# Assigned task:
Only the lines from the one containing "For every named target in this 412×2337" through the end of the entries should be repeated, exactly as they appear, first and last included.

====== Information ======

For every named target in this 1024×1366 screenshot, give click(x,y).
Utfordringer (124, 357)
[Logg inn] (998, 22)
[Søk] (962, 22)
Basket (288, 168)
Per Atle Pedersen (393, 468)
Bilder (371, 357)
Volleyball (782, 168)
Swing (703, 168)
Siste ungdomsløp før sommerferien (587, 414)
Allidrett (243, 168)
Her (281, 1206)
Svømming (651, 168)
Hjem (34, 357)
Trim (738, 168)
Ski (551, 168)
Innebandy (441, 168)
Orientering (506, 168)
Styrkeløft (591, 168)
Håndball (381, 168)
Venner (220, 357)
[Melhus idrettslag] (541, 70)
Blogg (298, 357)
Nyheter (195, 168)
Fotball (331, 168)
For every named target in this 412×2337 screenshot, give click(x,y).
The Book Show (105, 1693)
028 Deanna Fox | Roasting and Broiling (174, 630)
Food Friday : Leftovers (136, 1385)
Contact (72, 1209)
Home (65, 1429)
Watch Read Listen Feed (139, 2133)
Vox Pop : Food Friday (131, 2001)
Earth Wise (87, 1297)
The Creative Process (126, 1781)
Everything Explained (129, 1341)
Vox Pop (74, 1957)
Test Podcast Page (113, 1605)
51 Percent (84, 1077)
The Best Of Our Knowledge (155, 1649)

======

# Answer below:
For every named target in this 412×2337 screenshot, give click(x,y).
The Book Show (105, 1693)
028 Deanna Fox | Roasting and Broiling (174, 630)
Food Friday : Leftovers (136, 1385)
Contact (72, 1209)
Home (65, 1429)
Watch Read Listen Feed (139, 2133)
Vox Pop : Food Friday (131, 2001)
Earth Wise (87, 1297)
The Creative Process (126, 1781)
Everything Explained (129, 1341)
Vox Pop (74, 1957)
Test Podcast Page (113, 1605)
51 Percent (84, 1077)
The Best Of Our Knowledge (155, 1649)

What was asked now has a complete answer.